A priority Jackson championed during the jail project negotiations was a requirement that at least 25 percent of the construction contract dollars be directed to local businesses and workers in Warren County.

===Re-election (2023)===
Jackson sought re-election to her District 3 seat in 2023. The Democratic primary race was closely contested, with Jackson prevailing over challenger Eros Smith with approximately 52 percent of the vote, a margin of 44 votes that prompted her opponent to consider a recount request. She went on to win the general election and begin her second term.

===Mayoral candidacy (2021)===
In January 2021, Jackson filed qualifying papers to run for Mayor of Vicksburg, becoming the second candidate to enter the race after incumbent Mayor George Flaggs Jr.

===Cornell University alumni board===
Cornell University appointed Jackson to serve on the university's board of directors for alumni affairs, a role in which she has worked to connect Warren County and Mississippi students with opportunities at Cornell.

==Legal career==
Jackson has completed legal internships and associate positions at several Mississippi law firms while pursuing her law degree. In 2024, she worked as a legal intern and law office manager at Marshall Sanders Law Firm in Vicksburg, where she gained experience in estate law, personal injury, medical malpractice, and appellate litigation. In the summer of 2025, she held summer associate positions at three law firms: Balch & Bingham LLP in Gulfport, where she was selected as the firm's Leadership Council on Legal Diversity (LCLD) 1L Scholar; Brunini, Grantham, Grower & Hewes PLLC in Jackson; and Cosmich Simmons & Brown in Jackson.

==Professional licenses==
Jackson holds a Mississippi real estate broker's license with an SFR (Short Sale and Foreclosure Resource) designation and is a member of the National Association of Realtors. She is also a licensed insurance broker.

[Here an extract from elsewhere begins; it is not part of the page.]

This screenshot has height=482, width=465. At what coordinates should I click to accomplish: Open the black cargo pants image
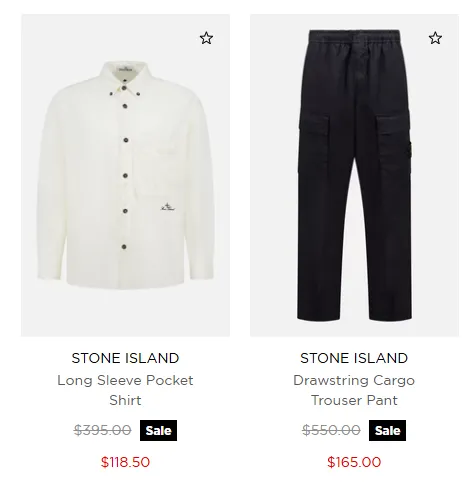coord(354,175)
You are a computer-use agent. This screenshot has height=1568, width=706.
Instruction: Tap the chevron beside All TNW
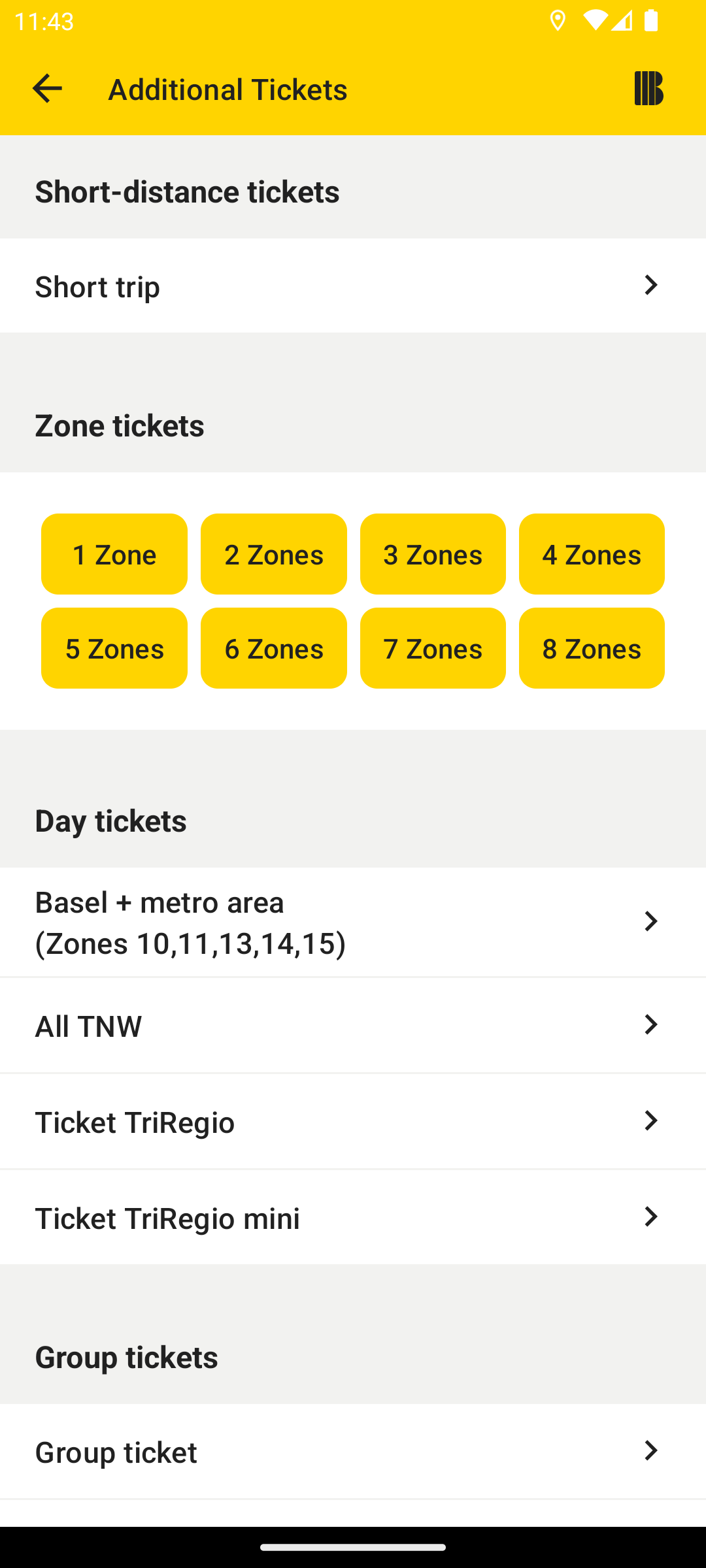(x=650, y=1025)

==Community involvement and affiliations==
- Board of Directors – Vicksburg Convention and Visitors Bureau
- Board of Directors – Cornell University School of Industrial and Labor Relations Alumni Association
- Vice President of Fundraising – Cornell Black Alumni Association
- Delegate – Warren County Democratic Committee
- Economic and Workforce Development Committee – National Association of County Officials

==Personal life==
Jackson is a native of Vicksburg, Mississippi, and a lifelong member of Historic Bethel AME Church of Vicksburg. She is the mother of three sons.